(Task): All lines below containing "agent" are to be listed.

(Exercise data):
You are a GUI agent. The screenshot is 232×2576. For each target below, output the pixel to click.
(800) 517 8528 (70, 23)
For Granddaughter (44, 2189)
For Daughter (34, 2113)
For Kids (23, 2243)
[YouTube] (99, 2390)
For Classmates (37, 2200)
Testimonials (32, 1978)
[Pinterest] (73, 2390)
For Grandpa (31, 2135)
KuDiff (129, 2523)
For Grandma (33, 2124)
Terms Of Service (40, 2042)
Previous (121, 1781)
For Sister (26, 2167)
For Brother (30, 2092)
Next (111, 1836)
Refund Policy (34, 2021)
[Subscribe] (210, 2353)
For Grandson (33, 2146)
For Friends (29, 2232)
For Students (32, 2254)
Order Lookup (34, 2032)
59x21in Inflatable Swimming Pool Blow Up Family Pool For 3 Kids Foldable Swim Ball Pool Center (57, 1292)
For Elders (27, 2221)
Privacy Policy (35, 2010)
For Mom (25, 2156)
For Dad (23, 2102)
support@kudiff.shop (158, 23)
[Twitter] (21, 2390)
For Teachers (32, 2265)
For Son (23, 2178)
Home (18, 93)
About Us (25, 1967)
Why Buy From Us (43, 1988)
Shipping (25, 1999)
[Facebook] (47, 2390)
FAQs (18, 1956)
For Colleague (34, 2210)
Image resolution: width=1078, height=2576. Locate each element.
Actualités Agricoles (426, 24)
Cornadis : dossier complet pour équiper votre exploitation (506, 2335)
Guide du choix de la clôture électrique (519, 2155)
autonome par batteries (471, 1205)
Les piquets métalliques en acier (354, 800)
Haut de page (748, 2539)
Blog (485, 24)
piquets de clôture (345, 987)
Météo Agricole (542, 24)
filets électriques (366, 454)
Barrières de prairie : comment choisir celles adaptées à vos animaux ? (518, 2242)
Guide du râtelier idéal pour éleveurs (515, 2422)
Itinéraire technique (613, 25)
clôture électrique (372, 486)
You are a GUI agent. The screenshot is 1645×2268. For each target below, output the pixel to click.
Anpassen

(Response):
You are a GUI agent. The screenshot is 232×2576. For each target below, output the pixel to click.
You are a GUI agent. The screenshot is 1645×2268. For each target below, output the pixel to click.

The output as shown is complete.